SAS chief financial officer Magnus Ornberg says the largest portion of the cost savings, around SKr2.3 billion, will come from its operating model and planning.
“We continue to phase out older, less fuel-efficient aircraft. We will secure a competitive ownership cost structure and engage with lessors,” he says.
“We have also reviewed the need for widebody aircraft and we see a lower need, partly due to the demand. And a process of adjusting the fleet has started,” Ornberg says. “We see a need to add capacity in the smaller segment to meet demand on thinner routes.”
While the restructuring is a five-year plan, van der Werff says it is “more front-loaded than back-loaded”.
He stresses the plan will require support from all stakeholders to reduce the airline’s costs and de-leverage its balance sheet sufficiently to be able to secure new equity.
“We have designed a plan that makes sure that stakeholders will understand that if they participate, that is a better alternative,” he says. “That means burden-sharing across the ecosystem. Part of that burden-sharing is equity, then going for new money. That new money will not come in if they don’t have clear visibility that the cost-structure will be different.

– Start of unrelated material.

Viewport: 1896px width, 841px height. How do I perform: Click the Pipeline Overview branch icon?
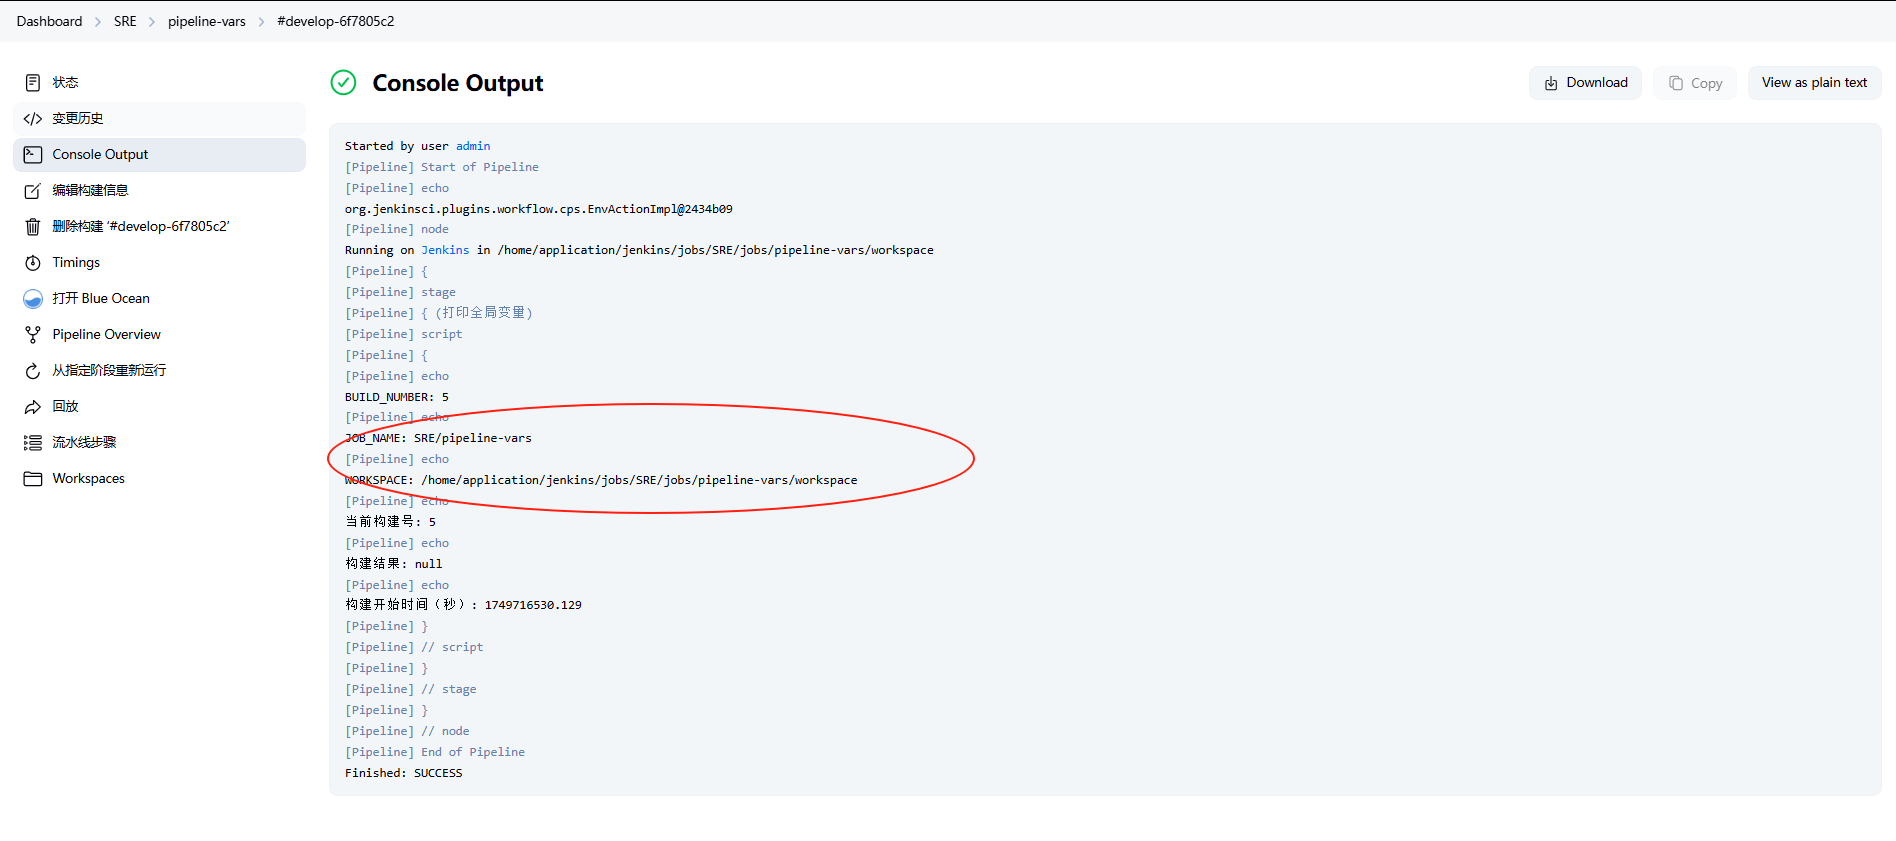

”We need people to understand our situation,” he adds. “The plan is designed in such a way that all stakeholders need to participate. It requires labour, it requires lessors, it requires so many other stakeholders to really say ’yes we are going forward’. That is what needs to happen and then we can go for the capital raise.”
The airline points to the improved bookings picture for the summer fuelled by an easing in travel restrictions – it hopes to operate at least 80% of pre-crisis capacity – as supporting its cash position. That stood at SKr3.4 billion at the end of its first quarter and has now been supplemented by the drawing of credit lines from the Danish and Swedish governments, which are shareholders in the airline.
“We have made some defensive moves,” says van der Werff. ”On top of the SKr3.4 billion, we have drawn on the SKr3 billion, but to make it clear to the world this is not about a short-term liquidity crisis, this is not a rescue plan. This is about setting SAS up for future success. What is needed is new money, what we also need is a lower a cost-base, what we also need is that de-leverage, is making sure there is that debt-equity swap.
“We have made this plan, but have made all three inter-depending on each other. We can be a really successful company, but all of those three pillars need to work hand-in-hand.”
The enhanced plan comes after the Scandinavian airline group posted a pre-tax loss of SKr2.56 billion for the first quarter of its financial year – which covers the three months from 1 November 2021 to the end of January 2022. That period was heavily impacted by the hit to demand from the Omicron variant, which brought to an end the carrier’s run of increased activity.
Passenger levels were down 15% on the previous quarter and load factors fell four percentage points to 56%.